Most preschoolers would rather play imaginary restaurant at home than go out for dinner. It playfully promotes a variety of skills, such as setting the table, learning good manners, and making change. "Many 4-year-olds have to be reminded after the pretend meal that they have to pay the bill," says Dr. Singer, "but once they understand the concept, they get very excited about paying with pretend money or making change as the cashier."
Ages 6 to 8
"As soon as your child is receiving an allowance, he'll need a place to put his money," says Pearl. Make a trip to the bank an event. Help your child open a savings account, and encourage him to make regular deposits. As the balance grows, you can discuss the concept of interest and how the bank pays people back for saving their money. Many banks have children's accounts that offer no-fee and no-minimum-balance accounts.
This is also a good age to take up coin collecting as a hobby. (You can spark your child's interest with state quarters.) Visit the kids' section of the United States Mint Web site (www.usmint.gov/kids) with your child and learn about the evolution of U.S. currency.
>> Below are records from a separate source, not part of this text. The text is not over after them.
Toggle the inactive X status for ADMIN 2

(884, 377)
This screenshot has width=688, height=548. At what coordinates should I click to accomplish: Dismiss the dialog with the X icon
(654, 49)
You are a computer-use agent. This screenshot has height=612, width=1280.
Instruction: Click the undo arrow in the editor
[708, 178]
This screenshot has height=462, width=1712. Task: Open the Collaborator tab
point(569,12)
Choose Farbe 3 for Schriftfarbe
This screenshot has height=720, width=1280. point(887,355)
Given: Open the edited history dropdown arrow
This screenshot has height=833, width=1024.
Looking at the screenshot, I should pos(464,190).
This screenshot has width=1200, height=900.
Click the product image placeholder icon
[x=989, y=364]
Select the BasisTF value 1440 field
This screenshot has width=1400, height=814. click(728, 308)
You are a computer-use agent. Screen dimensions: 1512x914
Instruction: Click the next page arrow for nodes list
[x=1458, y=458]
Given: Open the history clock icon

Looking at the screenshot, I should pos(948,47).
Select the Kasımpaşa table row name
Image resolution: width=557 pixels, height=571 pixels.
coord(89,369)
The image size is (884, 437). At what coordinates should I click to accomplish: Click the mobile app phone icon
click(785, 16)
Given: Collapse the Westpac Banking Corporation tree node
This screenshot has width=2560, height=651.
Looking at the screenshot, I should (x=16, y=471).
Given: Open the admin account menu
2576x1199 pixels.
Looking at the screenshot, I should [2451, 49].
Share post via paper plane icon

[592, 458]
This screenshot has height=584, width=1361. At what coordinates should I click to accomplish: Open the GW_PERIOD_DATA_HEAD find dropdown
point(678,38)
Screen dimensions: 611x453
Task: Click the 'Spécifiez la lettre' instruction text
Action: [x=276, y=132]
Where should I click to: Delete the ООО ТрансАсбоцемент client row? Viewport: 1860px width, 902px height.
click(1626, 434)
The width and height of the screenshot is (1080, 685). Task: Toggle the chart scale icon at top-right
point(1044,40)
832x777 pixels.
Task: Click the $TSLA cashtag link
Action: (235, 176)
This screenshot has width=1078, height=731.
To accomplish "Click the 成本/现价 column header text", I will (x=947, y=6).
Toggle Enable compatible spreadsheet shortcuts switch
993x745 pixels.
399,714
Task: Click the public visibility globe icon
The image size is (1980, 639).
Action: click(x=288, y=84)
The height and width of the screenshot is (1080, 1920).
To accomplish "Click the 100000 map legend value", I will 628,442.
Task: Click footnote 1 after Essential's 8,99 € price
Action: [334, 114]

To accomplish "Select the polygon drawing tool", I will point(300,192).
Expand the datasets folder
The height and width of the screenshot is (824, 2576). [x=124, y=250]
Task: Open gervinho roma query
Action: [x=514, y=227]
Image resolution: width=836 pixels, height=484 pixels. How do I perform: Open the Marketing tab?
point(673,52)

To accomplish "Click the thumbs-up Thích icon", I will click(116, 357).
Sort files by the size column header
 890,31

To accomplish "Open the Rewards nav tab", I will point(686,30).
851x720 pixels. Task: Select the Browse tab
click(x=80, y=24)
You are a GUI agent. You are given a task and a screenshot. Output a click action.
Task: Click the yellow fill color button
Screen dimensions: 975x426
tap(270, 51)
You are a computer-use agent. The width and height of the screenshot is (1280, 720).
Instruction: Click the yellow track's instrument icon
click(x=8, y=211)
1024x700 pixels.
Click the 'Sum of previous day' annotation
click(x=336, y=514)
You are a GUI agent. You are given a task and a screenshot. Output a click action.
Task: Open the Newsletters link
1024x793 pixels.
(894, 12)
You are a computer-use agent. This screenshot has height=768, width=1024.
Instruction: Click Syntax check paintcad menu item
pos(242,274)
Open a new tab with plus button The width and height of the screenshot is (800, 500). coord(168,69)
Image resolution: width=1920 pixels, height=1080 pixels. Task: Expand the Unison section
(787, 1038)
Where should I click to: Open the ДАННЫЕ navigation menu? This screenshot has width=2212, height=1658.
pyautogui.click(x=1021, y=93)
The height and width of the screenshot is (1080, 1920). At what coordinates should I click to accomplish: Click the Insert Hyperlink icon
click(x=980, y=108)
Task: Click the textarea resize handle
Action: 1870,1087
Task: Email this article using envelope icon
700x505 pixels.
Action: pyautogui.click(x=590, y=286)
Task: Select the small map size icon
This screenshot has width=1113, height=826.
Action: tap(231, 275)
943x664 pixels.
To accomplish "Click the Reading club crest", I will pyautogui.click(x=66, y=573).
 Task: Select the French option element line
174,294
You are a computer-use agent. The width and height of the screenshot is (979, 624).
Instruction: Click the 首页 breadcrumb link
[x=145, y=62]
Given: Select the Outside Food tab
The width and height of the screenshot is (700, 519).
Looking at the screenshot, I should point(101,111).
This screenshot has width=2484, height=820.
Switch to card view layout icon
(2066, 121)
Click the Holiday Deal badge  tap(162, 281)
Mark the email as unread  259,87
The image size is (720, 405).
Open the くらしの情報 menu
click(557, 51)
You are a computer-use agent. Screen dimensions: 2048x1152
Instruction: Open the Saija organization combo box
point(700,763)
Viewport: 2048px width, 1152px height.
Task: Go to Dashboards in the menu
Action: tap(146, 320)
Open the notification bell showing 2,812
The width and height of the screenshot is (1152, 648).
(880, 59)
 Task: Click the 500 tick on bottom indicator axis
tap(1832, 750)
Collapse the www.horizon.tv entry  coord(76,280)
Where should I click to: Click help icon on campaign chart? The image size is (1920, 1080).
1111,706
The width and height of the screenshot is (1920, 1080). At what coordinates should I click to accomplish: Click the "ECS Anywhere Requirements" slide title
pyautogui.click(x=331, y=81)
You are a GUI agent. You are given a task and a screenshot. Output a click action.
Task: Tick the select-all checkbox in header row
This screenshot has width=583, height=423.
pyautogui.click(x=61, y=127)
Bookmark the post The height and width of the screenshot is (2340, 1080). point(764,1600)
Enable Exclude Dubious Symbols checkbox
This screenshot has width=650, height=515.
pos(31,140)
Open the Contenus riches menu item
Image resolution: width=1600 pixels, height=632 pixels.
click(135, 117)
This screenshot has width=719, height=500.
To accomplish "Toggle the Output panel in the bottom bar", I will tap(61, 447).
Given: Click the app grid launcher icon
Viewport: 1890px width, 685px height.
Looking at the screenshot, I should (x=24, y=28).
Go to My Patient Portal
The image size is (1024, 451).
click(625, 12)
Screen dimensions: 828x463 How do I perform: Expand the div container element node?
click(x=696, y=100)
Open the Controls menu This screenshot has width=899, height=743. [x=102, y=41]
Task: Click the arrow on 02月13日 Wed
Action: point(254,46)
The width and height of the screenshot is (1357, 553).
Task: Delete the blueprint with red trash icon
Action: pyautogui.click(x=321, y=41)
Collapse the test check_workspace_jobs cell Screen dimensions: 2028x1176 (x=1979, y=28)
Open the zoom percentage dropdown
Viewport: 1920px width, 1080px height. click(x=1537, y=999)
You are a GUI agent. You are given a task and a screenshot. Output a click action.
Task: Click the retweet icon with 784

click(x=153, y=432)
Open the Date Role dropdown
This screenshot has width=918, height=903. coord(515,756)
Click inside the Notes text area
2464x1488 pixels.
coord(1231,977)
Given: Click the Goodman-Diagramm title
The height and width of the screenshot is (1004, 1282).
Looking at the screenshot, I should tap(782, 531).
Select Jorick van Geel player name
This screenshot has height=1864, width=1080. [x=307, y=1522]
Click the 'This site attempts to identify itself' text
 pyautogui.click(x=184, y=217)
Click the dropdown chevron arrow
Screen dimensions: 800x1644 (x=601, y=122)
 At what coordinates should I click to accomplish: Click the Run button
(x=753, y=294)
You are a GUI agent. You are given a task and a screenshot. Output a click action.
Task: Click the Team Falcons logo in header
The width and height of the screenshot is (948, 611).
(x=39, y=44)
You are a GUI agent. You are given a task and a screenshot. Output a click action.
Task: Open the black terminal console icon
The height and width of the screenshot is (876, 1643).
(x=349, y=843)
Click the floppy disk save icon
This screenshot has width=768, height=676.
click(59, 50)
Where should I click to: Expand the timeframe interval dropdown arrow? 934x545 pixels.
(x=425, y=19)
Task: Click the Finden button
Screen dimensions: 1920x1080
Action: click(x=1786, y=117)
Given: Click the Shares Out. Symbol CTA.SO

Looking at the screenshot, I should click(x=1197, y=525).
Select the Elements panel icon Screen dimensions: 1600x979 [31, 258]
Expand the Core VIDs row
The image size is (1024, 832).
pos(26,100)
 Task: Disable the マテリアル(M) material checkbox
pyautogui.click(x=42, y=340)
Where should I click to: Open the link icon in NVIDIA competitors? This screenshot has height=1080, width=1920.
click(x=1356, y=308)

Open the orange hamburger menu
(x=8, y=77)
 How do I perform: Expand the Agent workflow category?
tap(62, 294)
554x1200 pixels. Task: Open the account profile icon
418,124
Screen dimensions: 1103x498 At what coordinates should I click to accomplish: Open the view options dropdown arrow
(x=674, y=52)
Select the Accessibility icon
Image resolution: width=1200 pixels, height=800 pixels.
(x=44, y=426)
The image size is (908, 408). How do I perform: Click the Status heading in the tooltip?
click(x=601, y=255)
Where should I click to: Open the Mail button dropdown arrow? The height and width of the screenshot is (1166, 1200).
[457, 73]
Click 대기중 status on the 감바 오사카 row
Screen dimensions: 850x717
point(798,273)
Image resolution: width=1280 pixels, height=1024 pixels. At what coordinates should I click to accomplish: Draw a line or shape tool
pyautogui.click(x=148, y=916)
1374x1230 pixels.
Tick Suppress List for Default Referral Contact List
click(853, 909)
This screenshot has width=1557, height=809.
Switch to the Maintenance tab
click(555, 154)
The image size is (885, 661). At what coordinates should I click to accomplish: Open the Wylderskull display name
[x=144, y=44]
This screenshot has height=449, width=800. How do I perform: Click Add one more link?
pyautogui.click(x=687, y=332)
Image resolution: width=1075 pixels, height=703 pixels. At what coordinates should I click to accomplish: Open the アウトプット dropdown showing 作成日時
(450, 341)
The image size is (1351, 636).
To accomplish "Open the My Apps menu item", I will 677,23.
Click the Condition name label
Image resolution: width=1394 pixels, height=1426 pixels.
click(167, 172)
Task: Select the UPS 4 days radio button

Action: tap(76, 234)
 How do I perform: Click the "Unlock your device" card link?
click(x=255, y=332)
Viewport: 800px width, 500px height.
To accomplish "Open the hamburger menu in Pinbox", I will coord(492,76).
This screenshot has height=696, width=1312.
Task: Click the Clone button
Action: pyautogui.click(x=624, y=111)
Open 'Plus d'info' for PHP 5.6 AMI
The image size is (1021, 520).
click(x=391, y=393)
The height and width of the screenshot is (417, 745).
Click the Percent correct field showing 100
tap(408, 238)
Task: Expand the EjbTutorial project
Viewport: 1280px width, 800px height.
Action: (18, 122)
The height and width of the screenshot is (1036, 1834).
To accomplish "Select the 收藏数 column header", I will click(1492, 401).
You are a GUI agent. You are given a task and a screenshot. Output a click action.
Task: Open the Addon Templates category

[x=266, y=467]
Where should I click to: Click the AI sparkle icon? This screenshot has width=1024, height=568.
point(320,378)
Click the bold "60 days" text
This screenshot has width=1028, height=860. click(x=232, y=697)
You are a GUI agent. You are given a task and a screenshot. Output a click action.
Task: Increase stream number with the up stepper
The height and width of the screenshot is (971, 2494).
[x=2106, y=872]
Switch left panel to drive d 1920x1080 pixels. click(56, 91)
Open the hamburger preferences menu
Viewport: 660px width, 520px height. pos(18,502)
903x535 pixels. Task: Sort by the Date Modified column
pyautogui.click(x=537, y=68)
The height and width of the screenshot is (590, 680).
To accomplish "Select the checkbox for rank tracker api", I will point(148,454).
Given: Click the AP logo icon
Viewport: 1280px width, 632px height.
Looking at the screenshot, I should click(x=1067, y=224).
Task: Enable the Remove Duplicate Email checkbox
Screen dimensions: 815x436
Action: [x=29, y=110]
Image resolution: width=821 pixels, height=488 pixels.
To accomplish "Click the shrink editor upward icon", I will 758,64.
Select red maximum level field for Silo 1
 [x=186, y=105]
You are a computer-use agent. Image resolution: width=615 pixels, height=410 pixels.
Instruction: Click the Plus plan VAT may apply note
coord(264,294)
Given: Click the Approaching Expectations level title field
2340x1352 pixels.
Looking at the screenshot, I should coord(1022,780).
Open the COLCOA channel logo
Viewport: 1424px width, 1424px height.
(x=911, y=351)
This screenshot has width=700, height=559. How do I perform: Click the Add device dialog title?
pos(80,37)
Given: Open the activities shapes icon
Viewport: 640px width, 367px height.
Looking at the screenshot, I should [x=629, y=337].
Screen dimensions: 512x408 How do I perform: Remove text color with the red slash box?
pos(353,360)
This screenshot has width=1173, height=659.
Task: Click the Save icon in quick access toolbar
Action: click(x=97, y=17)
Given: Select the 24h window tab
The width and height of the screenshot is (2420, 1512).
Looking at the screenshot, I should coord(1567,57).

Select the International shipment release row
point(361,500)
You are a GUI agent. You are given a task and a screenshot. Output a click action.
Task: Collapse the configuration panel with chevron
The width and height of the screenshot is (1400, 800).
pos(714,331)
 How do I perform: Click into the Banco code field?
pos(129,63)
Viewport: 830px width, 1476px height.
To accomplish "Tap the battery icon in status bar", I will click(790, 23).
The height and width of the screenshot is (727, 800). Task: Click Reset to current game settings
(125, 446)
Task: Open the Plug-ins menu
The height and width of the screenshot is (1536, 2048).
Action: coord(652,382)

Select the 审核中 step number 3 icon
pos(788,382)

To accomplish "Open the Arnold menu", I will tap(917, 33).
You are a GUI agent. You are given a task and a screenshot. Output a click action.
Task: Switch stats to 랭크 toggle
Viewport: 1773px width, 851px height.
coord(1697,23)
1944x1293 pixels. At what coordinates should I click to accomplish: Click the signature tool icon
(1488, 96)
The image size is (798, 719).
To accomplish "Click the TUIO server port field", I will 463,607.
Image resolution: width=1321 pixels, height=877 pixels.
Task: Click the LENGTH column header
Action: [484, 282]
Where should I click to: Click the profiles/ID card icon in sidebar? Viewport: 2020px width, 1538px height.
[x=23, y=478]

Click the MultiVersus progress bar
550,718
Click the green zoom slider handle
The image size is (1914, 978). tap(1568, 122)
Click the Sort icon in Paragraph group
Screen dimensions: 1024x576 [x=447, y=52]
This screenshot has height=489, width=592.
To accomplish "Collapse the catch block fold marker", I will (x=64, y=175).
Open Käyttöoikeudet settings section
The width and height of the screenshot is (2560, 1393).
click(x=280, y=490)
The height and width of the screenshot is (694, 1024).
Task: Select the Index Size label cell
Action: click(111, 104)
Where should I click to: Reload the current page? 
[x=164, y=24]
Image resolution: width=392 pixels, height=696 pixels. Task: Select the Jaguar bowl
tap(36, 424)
You'll also find online games and cartoons to keep your child engaged.
Ages 9 to 12
One way to teach comparison shopping is to read the store's price labels with your child, look at the size and price, and compare the bulk amount per cent. Don't forget to take quality into account. For example, one week buy brand-name paper towels. The next week, try a generic brand. Then discuss the differences and decide together if the brand name is worth the extra cost.
The all-American yard sale has you annually cleaning out your attic, garage, and child's closet. This year, put your child in charge. With some supervision, preteens may take to this project like a duck to water. They can handle much of the responsibility while learning about setting a value, making decisions, and helping you haggle with customers over prices.